At the beginning of the year, I went to a traditional Chinese medicine hospital, the doctor's test results have another disease, polycystic ovaries, so the chances of getting pregnant is even lower. I was very anxious, worried about what to do if I never had a child, and the doctor prescribed a bunch of medicines, which I drank without missing a beat. I've never thought about the life after having a child, I only thought about getting well, and I was afraid that I would not be able to have a child.

In this way, I drank a month of bitter Chinese medicine, and finally got the good news as I wished, and I was happy for a long time, and I didn't have a little bit of pregnancy sickness in the early stage, and I had a particularly good appetite, and I could eat and drink, and my mood was doubly good. However, the comfortable days did not last long, as the fetus grows day by day, the joy of the first pregnancy is slowly washed away by the confusion about the future. I began to worry about how to work after giving birth to a child, and if I don't work to bring up the child at home, my husband's salary is not enough to spend how to do. I am worried that I will have a bloated body, stretch marks all over my belly, and I will be a few years older. The first thing you need to do is to get your hands dirty.

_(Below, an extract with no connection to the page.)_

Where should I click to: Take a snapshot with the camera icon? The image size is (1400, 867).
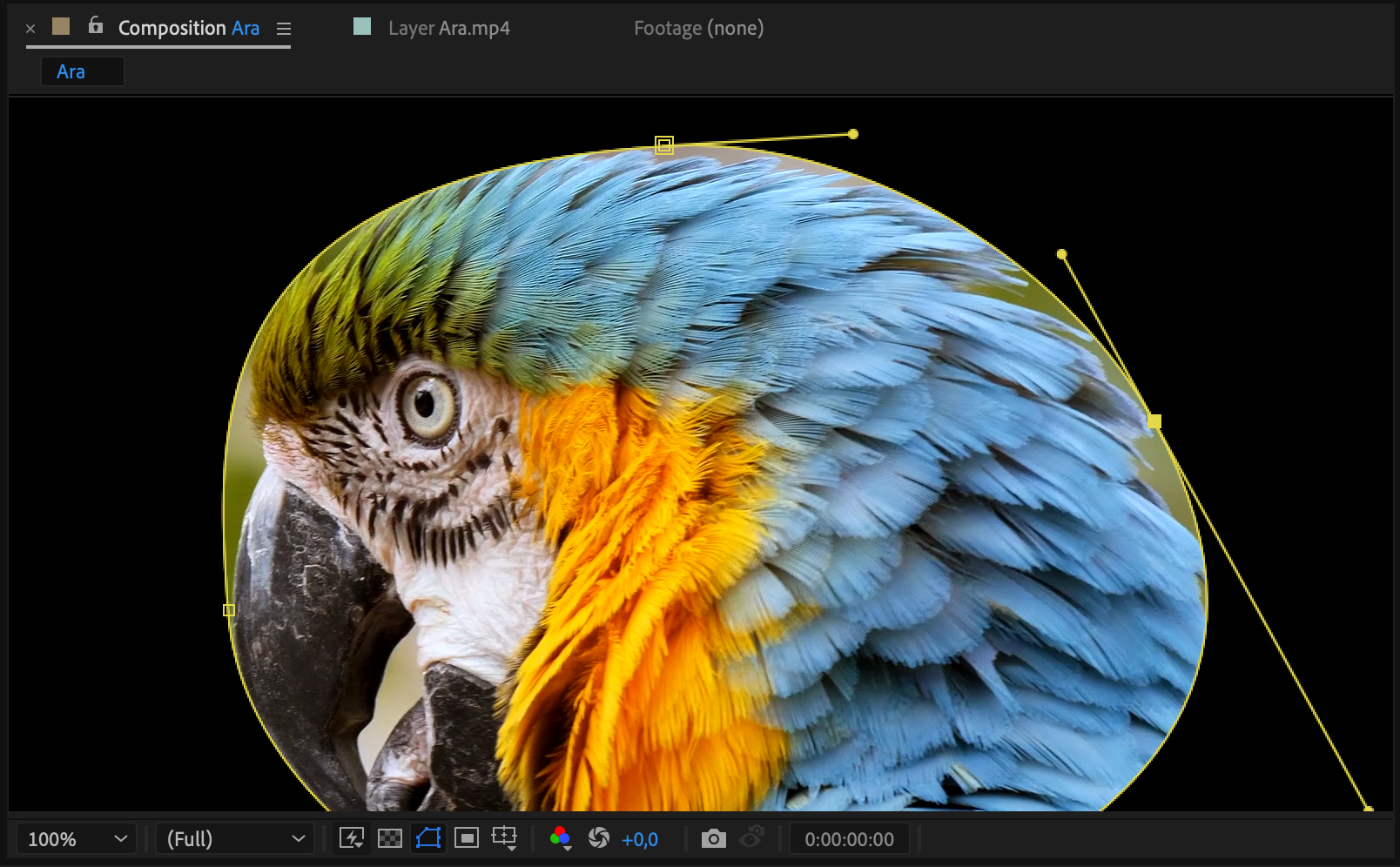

The point is, I haven't learned how to be a mature adult, I don't know how to cook and do housework, how to become a mother, how to be a child's haven, how to take care of him? How am I supposed to nurture him when I don't even have a quest in my own life?

I began to emotional irritability, irritability, anxiety, insomnia ......

I even often ask myself why I want to have a child, often for the pregnancy regrets, even though in my heart I know that this child is not easy to conceive, it is my own begging, I should accept him, should not have this idea. But it was really scary, I was afraid that I wouldn't be able to survive on my own, and have another child to carry and suffer with him. Every day after having the fetus really live a very tormented, full of regret, self-blame, guilt, fear ...... all kinds of emotions intertwined together, the pressure of their own breath, have a life, for the first time, so exhausted, so spiritually depressed.

Hubby often guide me, walk with me, try to do something to make me feel good to tease me, but experienced people know, this time how others do is useless, no matter what he does I am very irritable, looking at his efforts to make me happy bear look, I know I can not continue like this, do not want to time the child has not been born, those problems have not yet come to a solution, I myself! I knew I couldn't go on like this, not before the baby was born and those problems were solved, and I was depressed.

After realizing the problem, I tried to change my daily life, started to go shopping, went to meet friends for food and drinks, went to see the big mothers dancing, went to catch up with dramas, let myself be busy first, there is no time to think about those messy things. Although I do not know if this method is right, but after this half a month of hard work, I feel much better, there is something will also face with a positive attitude, this may be the power of emotion, emotionally good brain naturally clear, encountered problems will naturally think of ways to solve them, rather than self-hatred, always "Why? "The first thing you need to do is to get your hands on a new one, and you'll be able to do it.

When I write this, of course, I will also have a headache, especially in the first part of the particularly difficult period of time, my heart will still be a little afraid, if you really do not have any feeling that is impossible, experienced the ordeal of the people, even if the later again to let go of the feelings will also be touched. However, in their own slowly improving this time, I once again reconsidered those problems that make me suffer, with a positive attitude to consider, always a great harvest, and now I put the solution to the problem of the program are written in a small notebook, looking at them in the heart is very solid, very comfortable. Maybe it's not so easy to implement, but at least it makes me not confused anymore.

I hope that the little pregnant women who are in the same situation as me can also adjust themselves, with the best state to meet the baby's arrival, no matter how difficult don't give up, go for it!